Cameron County Engineer Mike Martin said the site is not a registered cemetery, but at least two people are buried at the site.

"I don't know how many tombstones were actually out there," Martin said. "We're chasing it down as hard and fast as we can to get to the bottom of it."

A key will be what type of evidence the historical commission can turn over to prove there were more graves, he said.

Chula Griffin, of the county's historical commission, said she has rubbings from headstones which prove they were there.

There's also the word of Gus Montemayor, whose grandparents' graves sit a stone's throw from the clinic.

Montemayor, a Brownsville Independent School District counselor, said his sister and two brothers, who were twins and died as infants, are among 15 people buried there.

He said he drives near the graveyard nearly everyday and was shocked when he saw a parking lot being put up.

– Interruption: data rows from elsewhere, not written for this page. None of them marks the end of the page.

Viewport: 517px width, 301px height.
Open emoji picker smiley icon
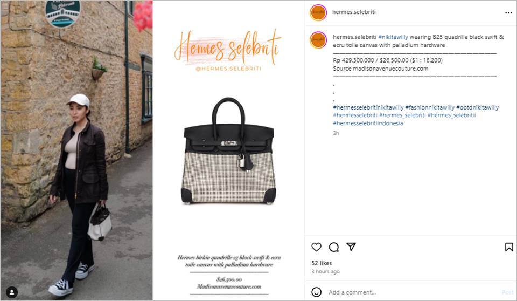click(316, 292)
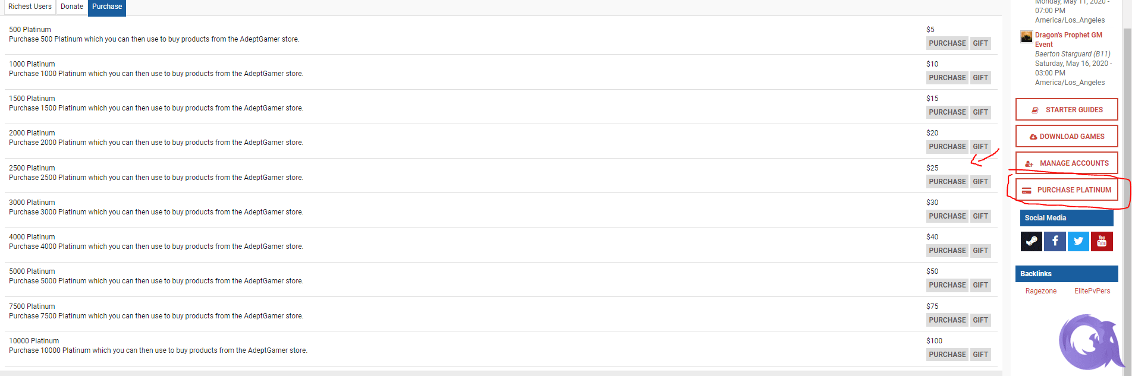Open the Facebook social media icon
Viewport: 1132px width, 376px height.
pyautogui.click(x=1055, y=241)
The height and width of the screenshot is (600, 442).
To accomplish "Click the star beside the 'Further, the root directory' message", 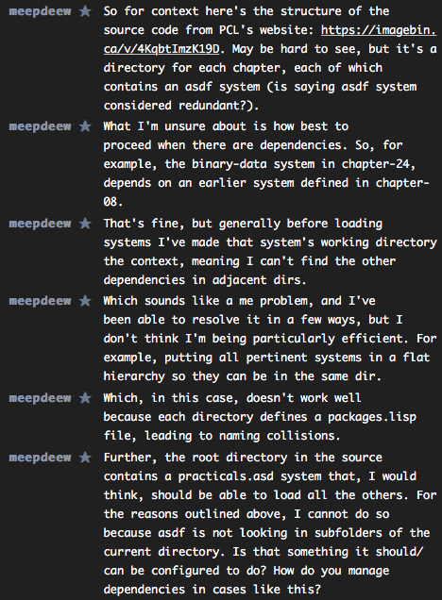I will coord(85,458).
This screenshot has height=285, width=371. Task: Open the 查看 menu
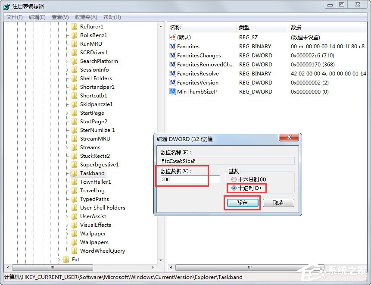[x=59, y=17]
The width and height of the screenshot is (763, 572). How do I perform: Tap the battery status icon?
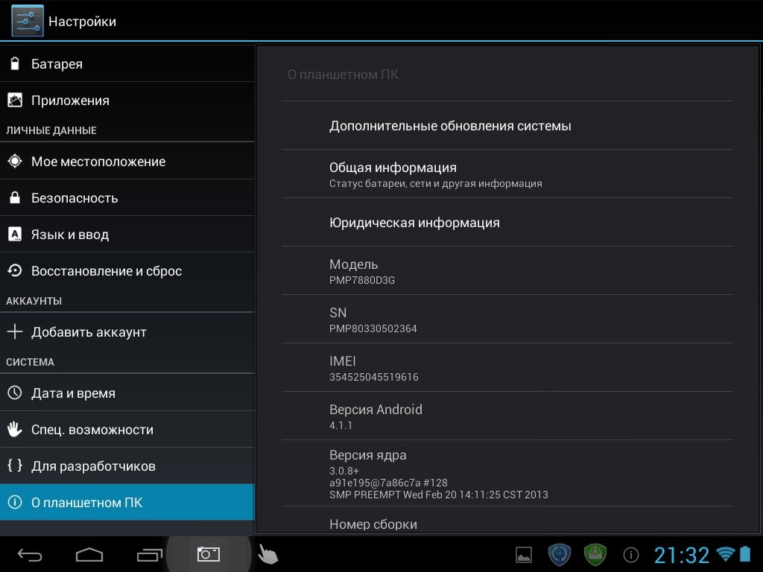(745, 555)
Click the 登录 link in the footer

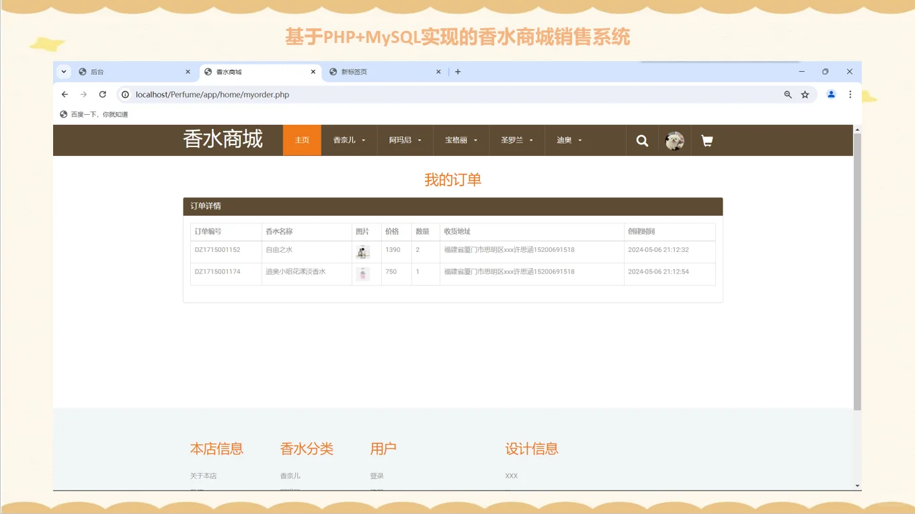point(377,476)
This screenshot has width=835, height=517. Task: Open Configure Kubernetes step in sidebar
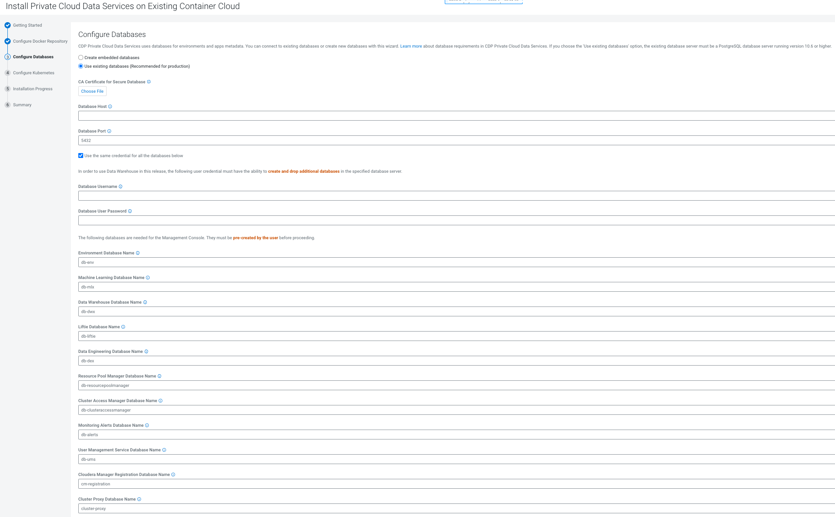click(x=33, y=73)
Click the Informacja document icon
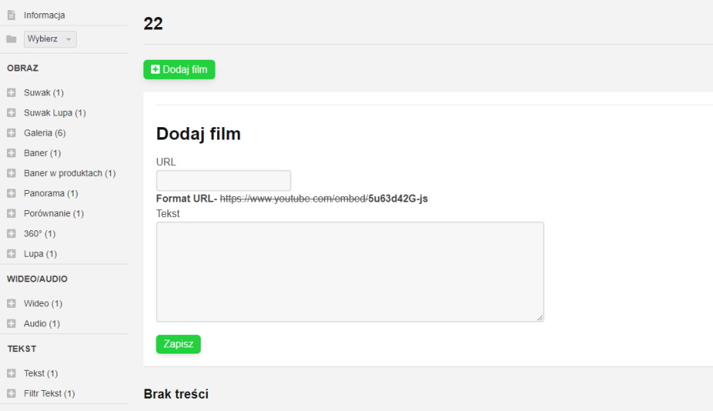The height and width of the screenshot is (411, 713). (x=11, y=15)
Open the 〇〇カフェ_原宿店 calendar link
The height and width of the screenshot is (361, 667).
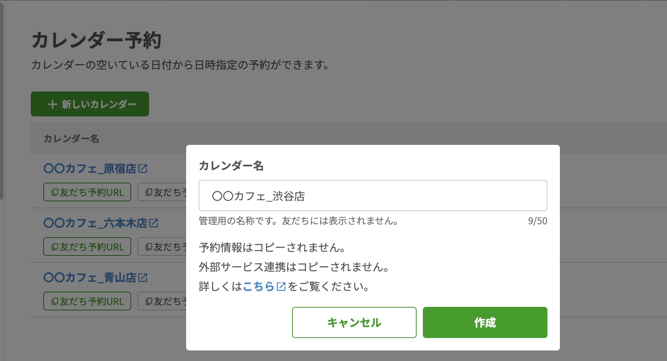click(90, 169)
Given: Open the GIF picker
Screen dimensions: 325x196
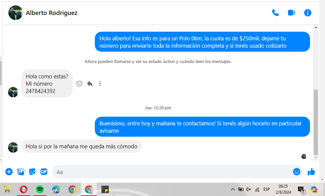Looking at the screenshot, I should pos(44,172).
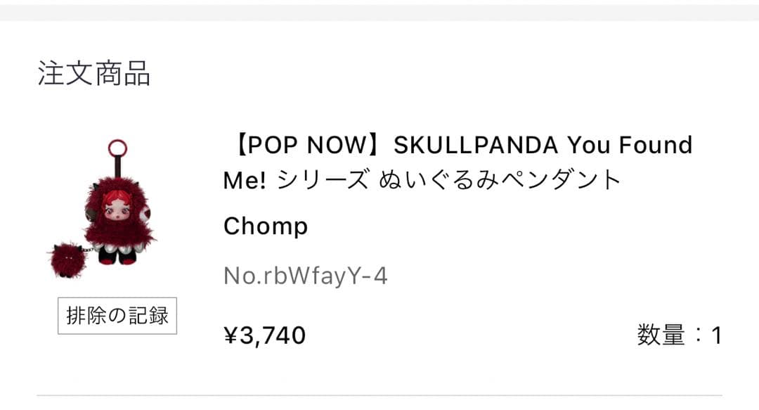
Task: Click the シリーズ word in product title
Action: coord(323,181)
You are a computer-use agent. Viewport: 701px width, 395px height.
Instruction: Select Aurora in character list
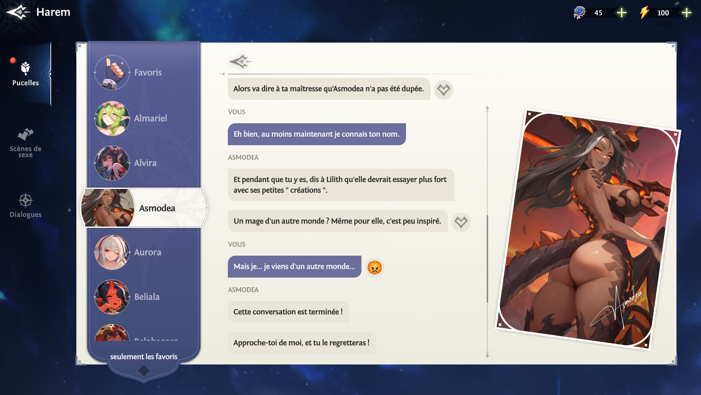click(147, 252)

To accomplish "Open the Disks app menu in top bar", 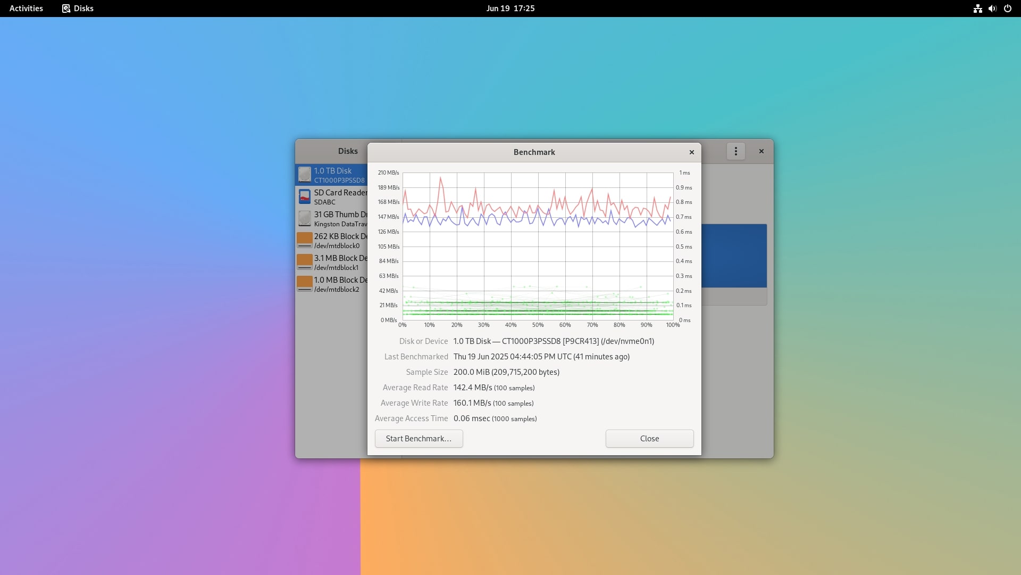I will point(78,9).
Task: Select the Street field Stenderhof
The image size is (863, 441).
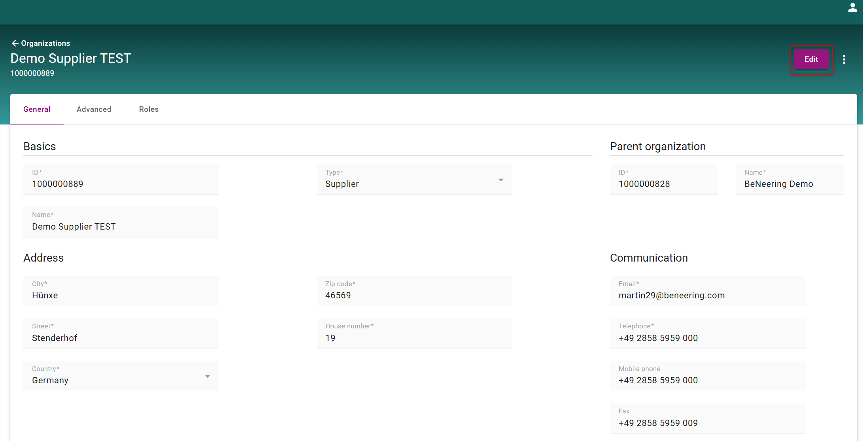Action: point(121,334)
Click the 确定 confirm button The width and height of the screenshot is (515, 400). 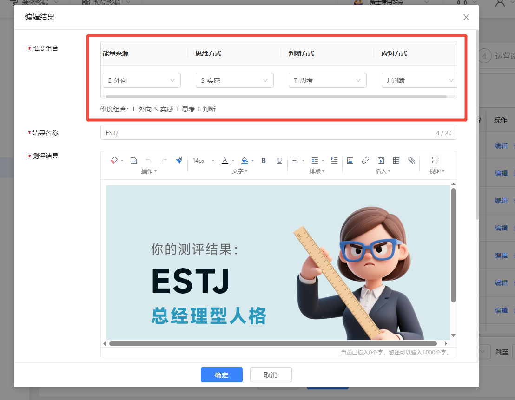(x=222, y=375)
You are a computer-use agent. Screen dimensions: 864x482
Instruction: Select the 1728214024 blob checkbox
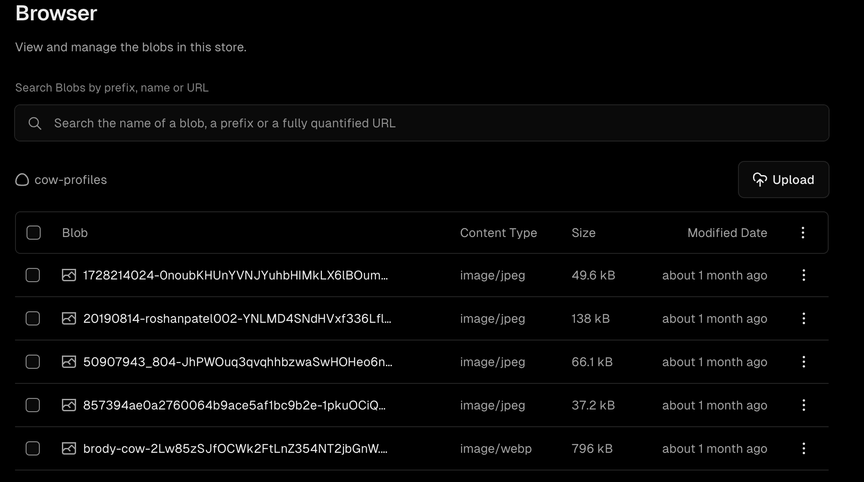(33, 275)
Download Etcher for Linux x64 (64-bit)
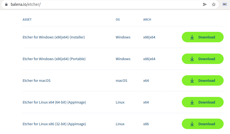The image size is (230, 134). [202, 102]
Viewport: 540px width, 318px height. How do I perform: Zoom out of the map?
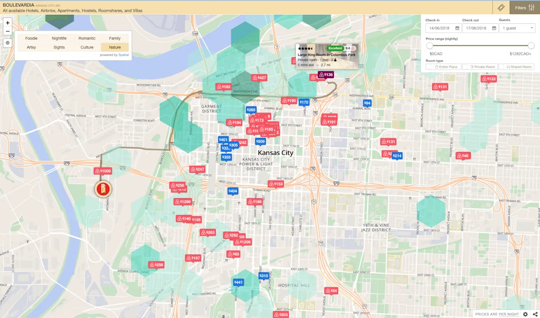coord(7,31)
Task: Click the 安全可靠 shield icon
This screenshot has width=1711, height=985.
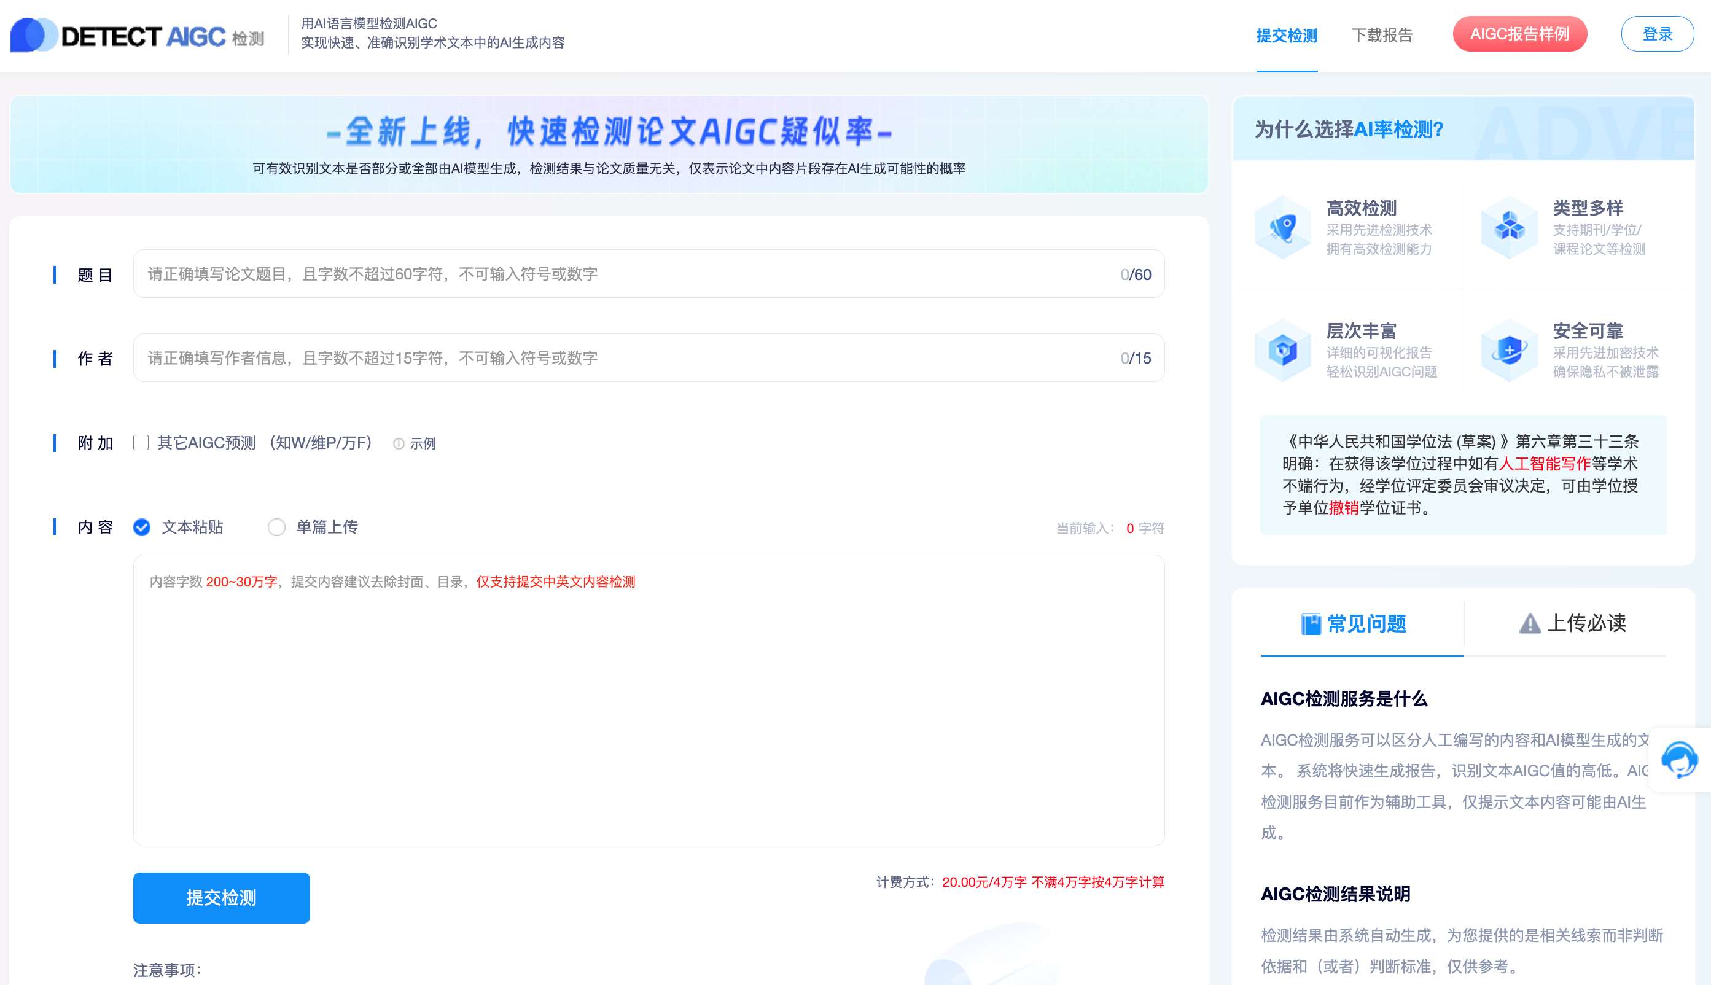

"I tried to stop them, but they wouldn't listen," Montemayor said. "I said, "This is a cemetery, it's against the law and you can't do it."

Montemayor said he wanted to buy the plot to preserve it as a family plot, but that now it has been destroyed.

He says the broken crosses which marked his brother's graves are gone and that his parents' headstones have been moved about five feet.

Canales, of the historical commission, said many small graveyards dot South Texas as part of the area's ranch land heritage.

Canales said people have a right to defend their relatives' graves, whether or not they own the land.

"It's important to preserve our heritage," Canales said. "They say someone was here and they built this town."